I'm not kidding. I can recall at least two times in the tour that it rained and a group got like half an hour on Armstrong. Anyone who has ever had an OCLV frame can attest to the water logging that occurs when it rains. Armstrong et al gave chase and put out mad wattage, go see for yourself, it just wasn't going to get shut down with the subtle kestrel that performs well in the rain.

My prediction, if it keeps raining, Astana will switch to single speed, belt driven aluminum treks.


----------



## ftmsb (Jul 15, 2008)

husonfirst said:


> Landis dropped out?


I was interpreting the "Landis is gone" as being Landis is out of contention. Velonews had the following to say:

American Floyd Landis was in the chase group, but then flatted and lost contact. (http://www.velonews.com/article/87894/rock-racing-s-francisco-mancebo-wins-after-a-long-soggy-day). Other than the comments in this thread, I haven't seen any other reference to his dropping out.

I was hoping for some drama from Floyd too. Ah well.


----------



## zosocane (Aug 29, 2004)

PACO!!!! Great ride by Paco Mancebo -- he must feel redeemed after "retiring" from his little Puerto slip-up. This should help him get re-signed with a European team again, hopefully.


----------



## weltyed (Feb 6, 2004)

so, how are the officials gonna help levi out this year...


----------



## Wborgers (Oct 6, 2008)

### [Data extract]
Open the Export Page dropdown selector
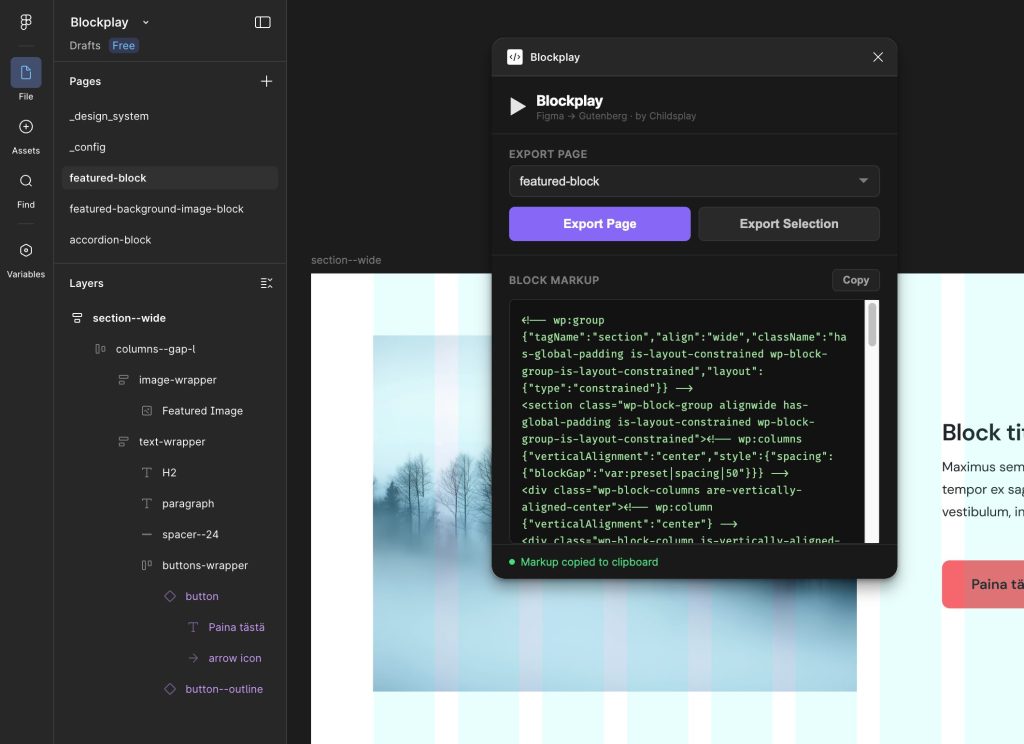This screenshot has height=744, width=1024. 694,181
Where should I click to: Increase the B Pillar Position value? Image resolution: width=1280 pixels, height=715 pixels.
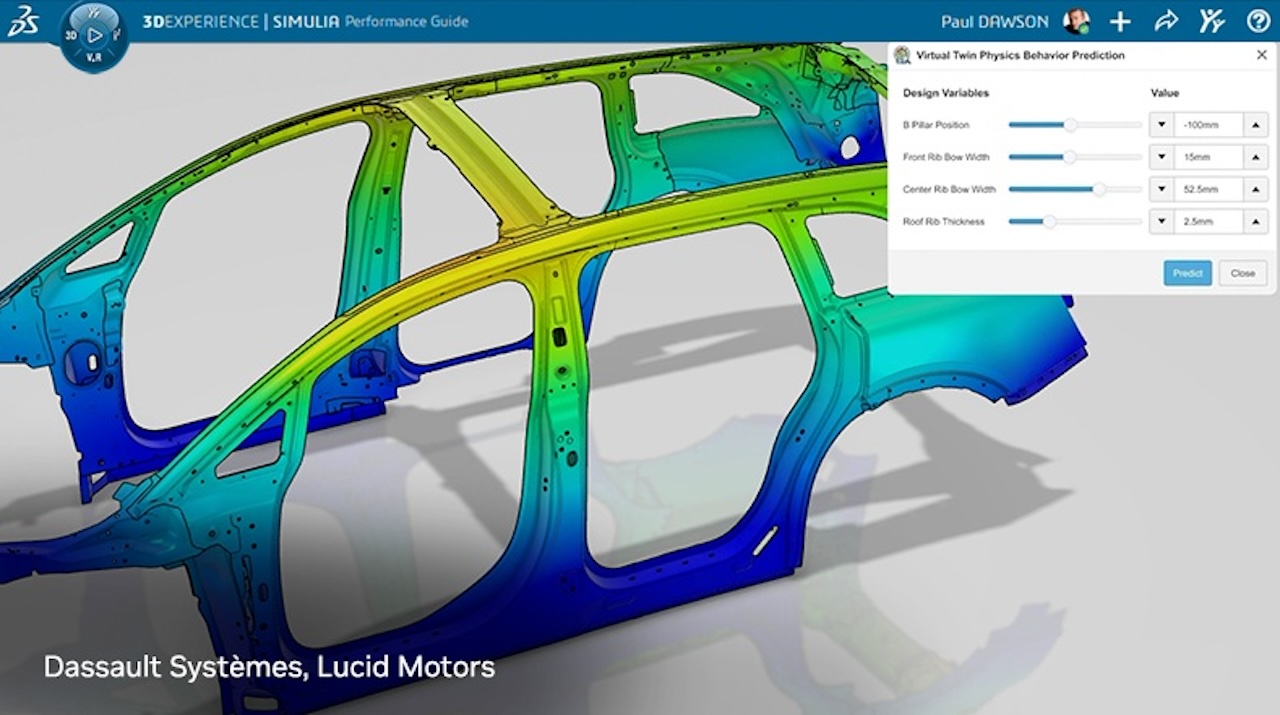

### [Problem description]
Quote the cycling forum thread in full, word for word. The lines play no part in what comes next.

### [The reply]
I'm not kidding. I can recall at least two times in the tour that it rained and a group got like half an hour on Armstrong. Anyone who has ever had an OCLV frame can attest to the water logging that occurs when it rains. Armstrong et al gave chase and put out mad wattage, go see for yourself, it just wasn't going to get shut down with the subtle kestrel that performs well in the rain.

My prediction, if it keeps raining, Astana will switch to single speed, belt driven aluminum treks.


----------



## ftmsb (Jul 15, 2008)

husonfirst said:


> Landis dropped out?


I was interpreting the "Landis is gone" as being Landis is out of contention. Velonews had the following to say:

American Floyd Landis was in the chase group, but then flatted and lost contact. (http://www.velonews.com/article/87894/rock-racing-s-francisco-mancebo-wins-after-a-long-soggy-day). Other than the comments in this thread, I haven't seen any other reference to his dropping out.

I was hoping for some drama from Floyd too. Ah well.


----------



## zosocane (Aug 29, 2004)

PACO!!!! Great ride by Paco Mancebo -- he must feel redeemed after "retiring" from his little Puerto slip-up. This should help him get re-signed with a European team again, hopefully.


----------



## weltyed (Feb 6, 2004)

so, how are the officials gonna help levi out this year...


----------



## Wborgers (Oct 6, 2008)